* What is expected: All records must be quoted exactly. Omit the pictures.

[Entries taken from a collection]
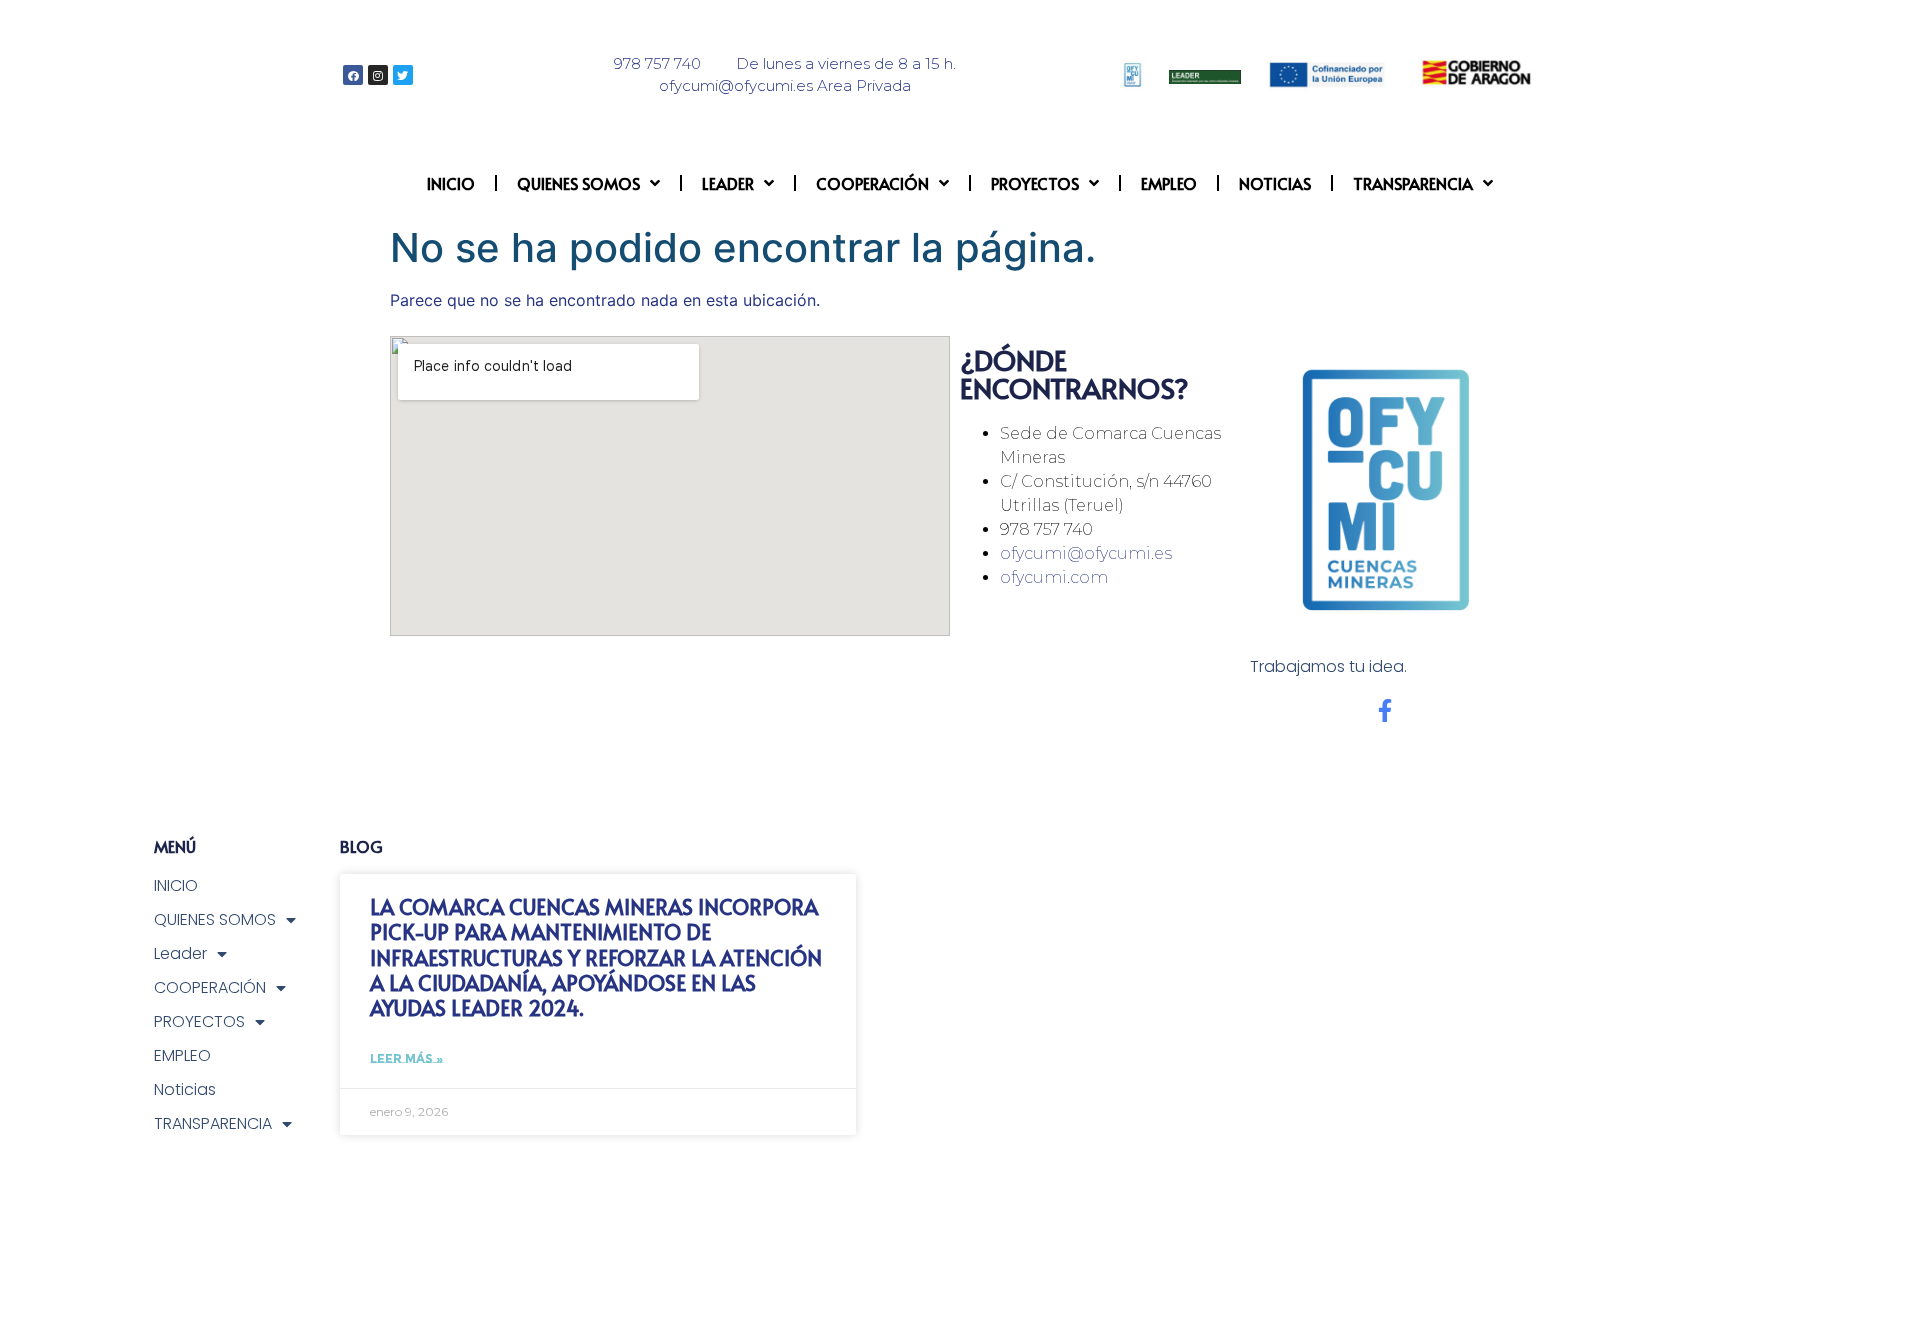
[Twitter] (403, 75)
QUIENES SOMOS (578, 183)
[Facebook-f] (1384, 710)
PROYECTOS (1035, 183)
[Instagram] (378, 75)
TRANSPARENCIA (1413, 183)
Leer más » (406, 1058)
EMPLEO (1169, 183)
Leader (728, 183)
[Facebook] (353, 75)
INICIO (451, 183)
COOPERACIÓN (872, 183)
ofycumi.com (1054, 577)
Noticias (1275, 183)
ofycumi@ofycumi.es (1086, 553)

* Problem solution:
[Twitter] (403, 75)
QUIENES SOMOS (578, 183)
[Facebook-f] (1384, 710)
PROYECTOS (1035, 183)
[Instagram] (378, 75)
TRANSPARENCIA (1413, 183)
Leer más » (406, 1058)
EMPLEO (1169, 183)
Leader (728, 183)
[Facebook] (353, 75)
INICIO (451, 183)
COOPERACIÓN (872, 183)
ofycumi.com (1054, 577)
Noticias (1275, 183)
ofycumi@ofycumi.es (1086, 553)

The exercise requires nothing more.